» **Stored items**:
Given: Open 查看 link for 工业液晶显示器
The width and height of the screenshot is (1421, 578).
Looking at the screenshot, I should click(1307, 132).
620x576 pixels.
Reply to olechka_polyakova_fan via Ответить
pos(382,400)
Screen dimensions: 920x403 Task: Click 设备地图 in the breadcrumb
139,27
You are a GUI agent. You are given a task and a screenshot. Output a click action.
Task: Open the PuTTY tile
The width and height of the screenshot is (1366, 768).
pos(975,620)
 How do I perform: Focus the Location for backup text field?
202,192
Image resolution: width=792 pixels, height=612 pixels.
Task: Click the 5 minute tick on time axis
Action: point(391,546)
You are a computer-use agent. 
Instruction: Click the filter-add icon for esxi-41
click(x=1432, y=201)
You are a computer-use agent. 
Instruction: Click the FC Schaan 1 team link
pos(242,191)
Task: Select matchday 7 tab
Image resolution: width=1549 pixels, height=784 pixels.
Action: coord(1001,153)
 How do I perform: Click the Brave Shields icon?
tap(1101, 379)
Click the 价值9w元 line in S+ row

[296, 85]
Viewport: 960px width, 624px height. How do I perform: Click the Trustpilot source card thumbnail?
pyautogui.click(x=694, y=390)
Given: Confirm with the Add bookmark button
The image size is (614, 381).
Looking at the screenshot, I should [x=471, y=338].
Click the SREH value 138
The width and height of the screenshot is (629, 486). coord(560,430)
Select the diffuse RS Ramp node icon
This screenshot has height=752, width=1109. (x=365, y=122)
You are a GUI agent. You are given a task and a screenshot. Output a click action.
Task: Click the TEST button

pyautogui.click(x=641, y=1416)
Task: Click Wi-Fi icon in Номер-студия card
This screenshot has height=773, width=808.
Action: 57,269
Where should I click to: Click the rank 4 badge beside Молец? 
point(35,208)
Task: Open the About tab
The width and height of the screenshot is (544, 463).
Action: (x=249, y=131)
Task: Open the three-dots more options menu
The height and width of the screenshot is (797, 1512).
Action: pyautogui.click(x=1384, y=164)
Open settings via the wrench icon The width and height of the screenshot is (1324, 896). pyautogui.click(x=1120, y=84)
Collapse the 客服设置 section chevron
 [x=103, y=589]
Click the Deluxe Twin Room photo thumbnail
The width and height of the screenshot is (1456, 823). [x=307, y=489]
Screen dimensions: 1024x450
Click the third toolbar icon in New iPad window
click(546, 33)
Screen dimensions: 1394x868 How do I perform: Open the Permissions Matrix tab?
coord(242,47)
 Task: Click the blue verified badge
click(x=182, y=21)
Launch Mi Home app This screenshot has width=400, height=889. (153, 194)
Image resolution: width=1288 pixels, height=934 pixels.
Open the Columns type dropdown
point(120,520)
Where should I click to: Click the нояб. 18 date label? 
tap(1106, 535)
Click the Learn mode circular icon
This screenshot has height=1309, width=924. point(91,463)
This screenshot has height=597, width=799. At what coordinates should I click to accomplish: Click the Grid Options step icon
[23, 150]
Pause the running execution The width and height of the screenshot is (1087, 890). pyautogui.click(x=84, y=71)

» **Work to be completed**:
Give back the complete data, each line unchanged.

» **Result for this task**:
Given: Open 查看 link for 工业液晶显示器
The width and height of the screenshot is (1421, 578).
Looking at the screenshot, I should click(1307, 132).
620x576 pixels.
Reply to olechka_polyakova_fan via Ответить
pos(382,400)
Screen dimensions: 920x403 Task: Click 设备地图 in the breadcrumb
139,27
You are a GUI agent. You are given a task and a screenshot. Output a click action.
Task: Open the PuTTY tile
The width and height of the screenshot is (1366, 768).
pos(975,620)
 How do I perform: Focus the Location for backup text field?
202,192
Image resolution: width=792 pixels, height=612 pixels.
Task: Click the 5 minute tick on time axis
Action: point(391,546)
You are a computer-use agent. 
Instruction: Click the filter-add icon for esxi-41
click(x=1432, y=201)
You are a computer-use agent. 
Instruction: Click the FC Schaan 1 team link
pos(242,191)
Task: Select matchday 7 tab
Image resolution: width=1549 pixels, height=784 pixels.
Action: coord(1001,153)
 How do I perform: Click the Brave Shields icon?
tap(1101, 379)
Click the 价值9w元 line in S+ row

[296, 85]
Viewport: 960px width, 624px height. How do I perform: Click the Trustpilot source card thumbnail?
pyautogui.click(x=694, y=390)
Given: Confirm with the Add bookmark button
The image size is (614, 381).
Looking at the screenshot, I should [x=471, y=338].
Click the SREH value 138
The width and height of the screenshot is (629, 486). coord(560,430)
Select the diffuse RS Ramp node icon
This screenshot has height=752, width=1109. (x=365, y=122)
You are a GUI agent. You are given a task and a screenshot. Output a click action.
Task: Click the TEST button

pyautogui.click(x=641, y=1416)
Task: Click Wi-Fi icon in Номер-студия card
This screenshot has height=773, width=808.
Action: 57,269
Where should I click to: Click the rank 4 badge beside Молец? 
point(35,208)
Task: Open the About tab
The width and height of the screenshot is (544, 463).
Action: (x=249, y=131)
Task: Open the three-dots more options menu
The height and width of the screenshot is (797, 1512).
Action: pyautogui.click(x=1384, y=164)
Open settings via the wrench icon The width and height of the screenshot is (1324, 896). pyautogui.click(x=1120, y=84)
Collapse the 客服设置 section chevron
 [x=103, y=589]
Click the Deluxe Twin Room photo thumbnail
The width and height of the screenshot is (1456, 823). [x=307, y=489]
Screen dimensions: 1024x450
Click the third toolbar icon in New iPad window
click(546, 33)
Screen dimensions: 1394x868 How do I perform: Open the Permissions Matrix tab?
coord(242,47)
 Task: Click the blue verified badge
click(x=182, y=21)
Launch Mi Home app This screenshot has width=400, height=889. (153, 194)
Image resolution: width=1288 pixels, height=934 pixels.
Open the Columns type dropdown
point(120,520)
Where should I click to: Click the нояб. 18 date label? 
tap(1106, 535)
Click the Learn mode circular icon
This screenshot has height=1309, width=924. point(91,463)
This screenshot has height=597, width=799. At what coordinates should I click to accomplish: Click the Grid Options step icon
[23, 150]
Pause the running execution The width and height of the screenshot is (1087, 890). pyautogui.click(x=84, y=71)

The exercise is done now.